11:31:58,917 11/04 741CE4739B8E1BC7A87CA317155100C9 ERROR IdentifyComponentImpl - DAS returned an Exception:
org.springframework.remoting.RemoteAccessException: Could not access remote service at [http://pacdcdtadeva03:8050/DAS010WSWAR/services/IdentifyService]; nested exception is javax.xml.ws.WebServiceException: org.springframework.beans.factory.BeanCreationException: Error creating bean with name 'scopedTarget.callSession': Scope 'session' is not active for the current thread; consider defining a scoped proxy for this bean if you intend to refer to it from a singleton; nested exception is java.lang.IllegalStateException: No thread-bound request found: Are you referring to request attributes outside of an actual web request, or processing a request outside of the originally receiving thread? If you are actually operating within a web request and still receive this message, your code is probably running outside of DispatcherServlet/DispatcherPortlet: In this case, use RequestContextListener or RequestContextFilter to expose the current request.
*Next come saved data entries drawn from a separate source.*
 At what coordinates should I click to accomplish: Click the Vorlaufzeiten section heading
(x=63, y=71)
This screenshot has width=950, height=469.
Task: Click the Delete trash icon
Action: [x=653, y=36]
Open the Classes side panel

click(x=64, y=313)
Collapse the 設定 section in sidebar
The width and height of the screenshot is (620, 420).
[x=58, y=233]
https://jira.springframework.org/browse/SPR-6479

I will post a further blog about this issue, but not now.

Conclusion

The @Async is a very handy and easy to use annotation that hide much of the details of auto-proxying asynchronous calls. The downside, is that it hides the complexity, and when issues arise, might be difficult to track down. Also there is the mentioned issue trying to proxy requests that rely on Session scoped Objects.